- El hámster y los niños -
(... continuación)

   El animalito debe gozar de tranquilidad y bienestar, y el niño no deberá resultar un obstáculo para él, sino una muestra de cariño y comprensión.

   Una vez se haya enseñado estos aspectos al niño, y éste los haya asimilado como es debido, la relación que se establezca entre ambos será ya fruto del tiempo y de la confianza a la que mutuamente se entregarán para conocerse mejor.

   Naturalmente, no todos los niños están en edad de entablar relación con los animales, pues si el niño es todavía pequeño y no está en condiciones de comprender ciertas cosas, se deberá esperar a que crezca. Solamente cuando el niño tenga ya uso de razón suficiente como para entender y comprender a sus semejantes, estará en condiciones de despertarle ese amor que todos los humanos tienen, aunque esté escondido en alguna parte, por nosotros los animales.

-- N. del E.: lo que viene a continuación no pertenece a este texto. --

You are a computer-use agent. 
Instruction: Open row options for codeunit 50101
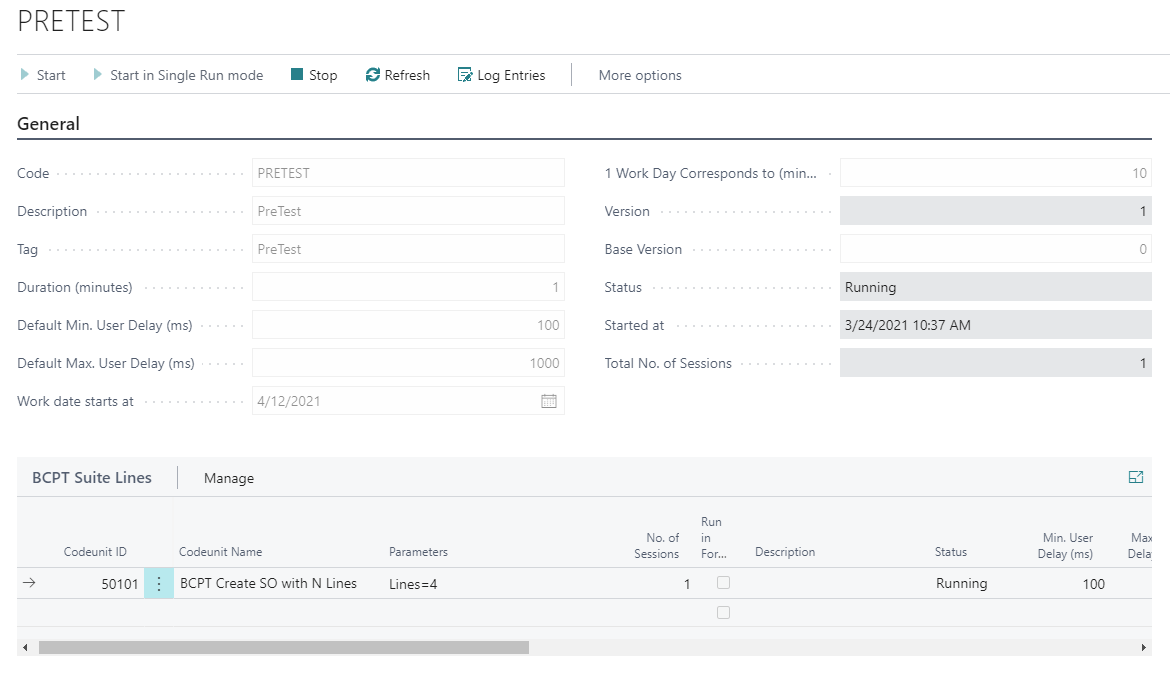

   El querer a los animales es algo muy hermoso, pero todavía es más hermoso que ese amor sea constante y forme parte de la cotidianeidad que pueda establecerse entre nosotros, los animales domésticos y los humanos. Los hámsters, como ya hemos dicho, somos animales muy adaptables y que no ofrecemos ninguna resistencia al afecto y al cariño que puedan brindarnos las personas que nos rodean. Como es natural, tienen que ganarse nuestra confianza, pero eso es sólo cuestión de paciencia y buena voluntad. Si se actúa con cariño, ya veréis como los resultados son inmediatos.

   Los niños, por lo general, muestran una gran curiosidad e interés por los animales, y más todavía si ven que éstos son pequeños e inofensivos, como es nuestro caso. Nosotros, en rarísimos casos nos manifestarnos agresivos y si lo demostramos es tan sólo para defendernos de algún peligro que sintamos cercano.

   Insisto pues, tenéis que aprender a respetar a vuestros animales, pues es la base para que os entendáis con nosotros y que nosotros los animales, podamos también entenderos. Los hámsters somos animales que soportamos con facilidad la vida en cautividad, sin que ello nos afecte el carácter y las condiciones físicas; al contrario, nos adaptamos a ella y manifestamos nuestra alegría si estamos bien atendidos y cuidados.